## Extracted entries:
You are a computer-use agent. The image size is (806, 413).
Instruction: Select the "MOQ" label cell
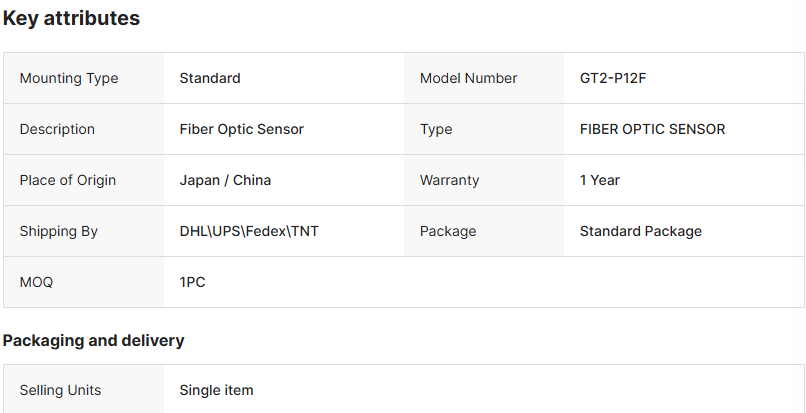(36, 282)
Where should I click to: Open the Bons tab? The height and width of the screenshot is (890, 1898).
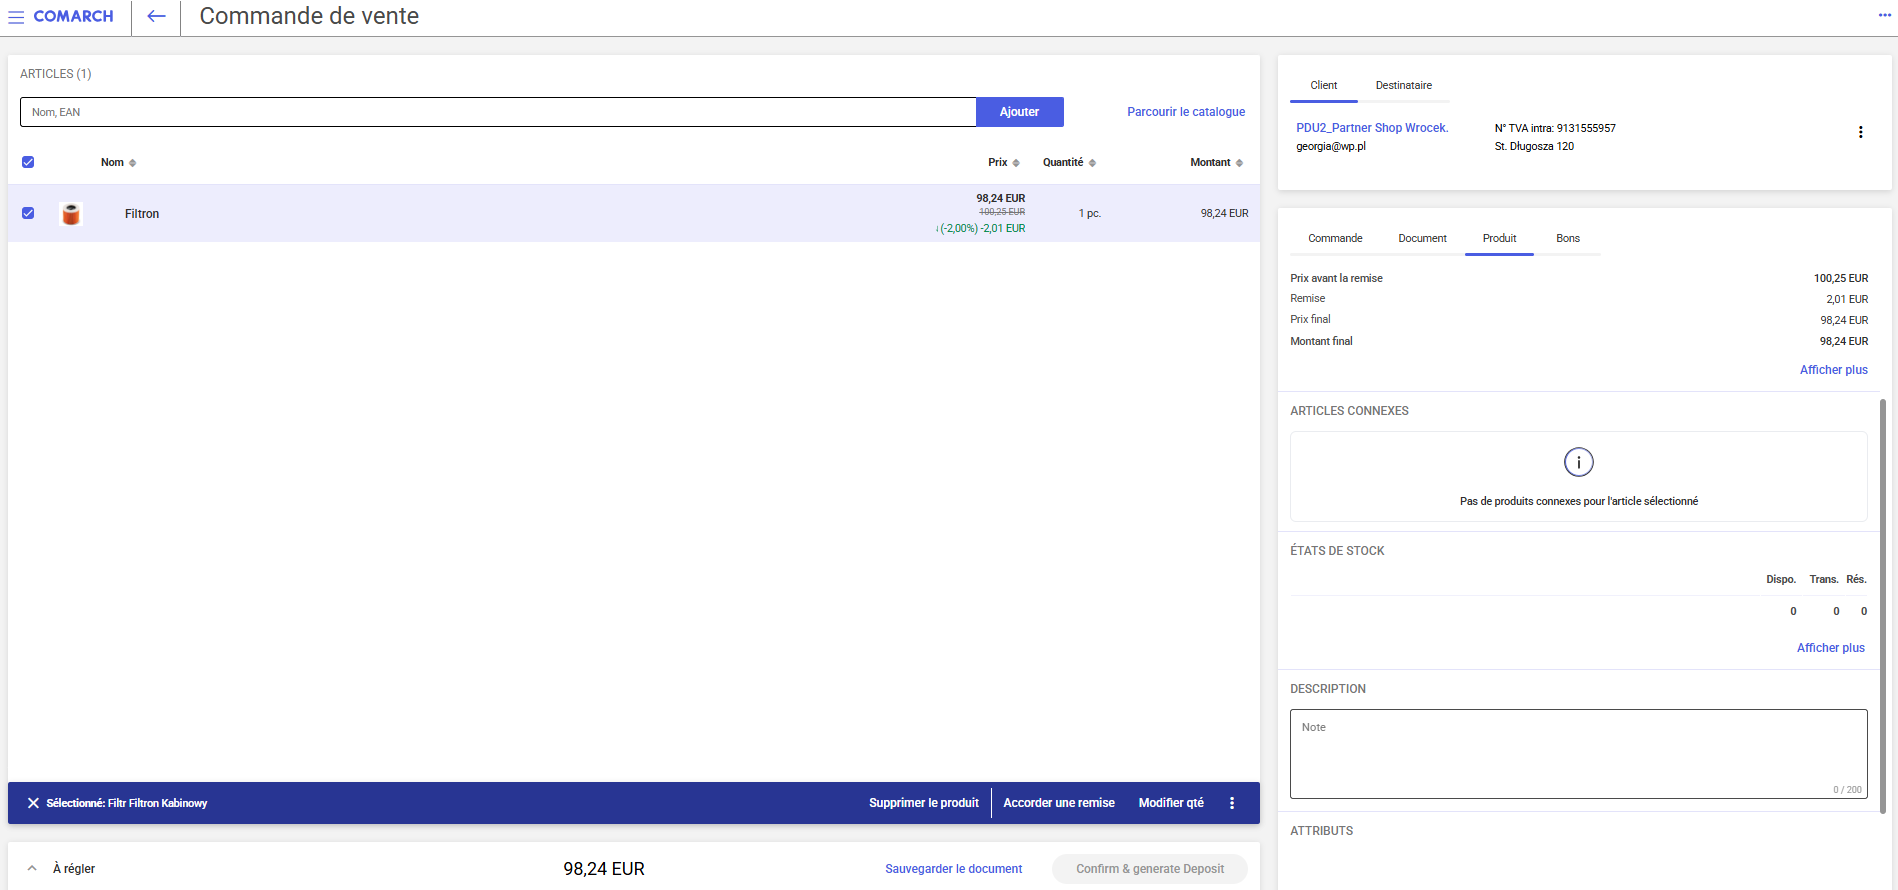pyautogui.click(x=1567, y=239)
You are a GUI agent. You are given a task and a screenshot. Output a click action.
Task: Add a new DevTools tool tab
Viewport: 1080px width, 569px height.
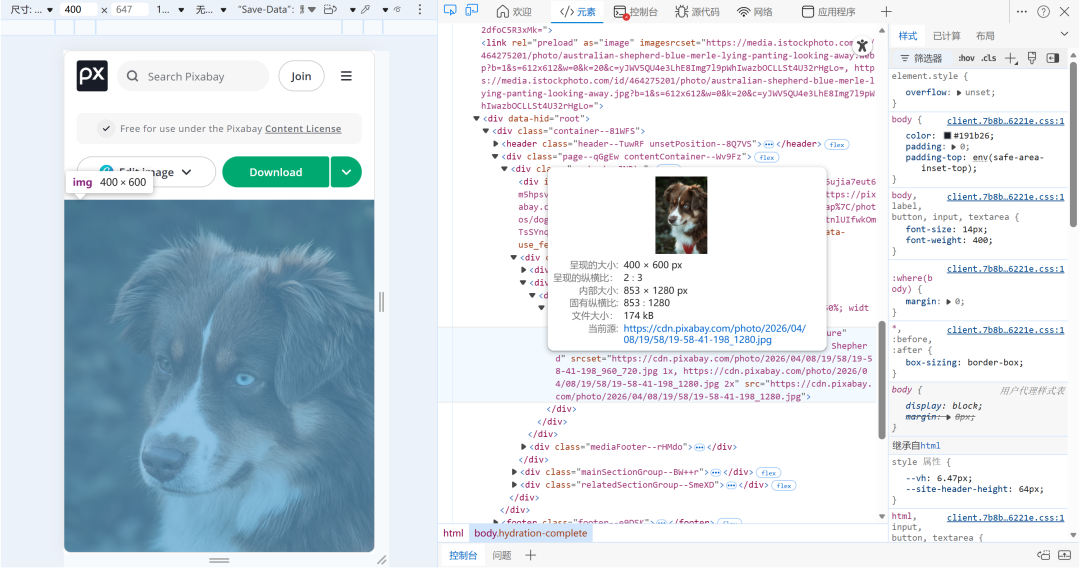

## What to do:
Reproduce every line of the items above word for word, omitting the pictures.

## Task solution:
You are a computer-use agent. The image size is (806, 413).
Instruction: Select the "MOQ" label cell
(36, 282)
Where should I click to: Open the Bons tab? The height and width of the screenshot is (890, 1898).
pyautogui.click(x=1567, y=239)
You are a GUI agent. You are given a task and a screenshot. Output a click action.
Task: Add a new DevTools tool tab
Viewport: 1080px width, 569px height.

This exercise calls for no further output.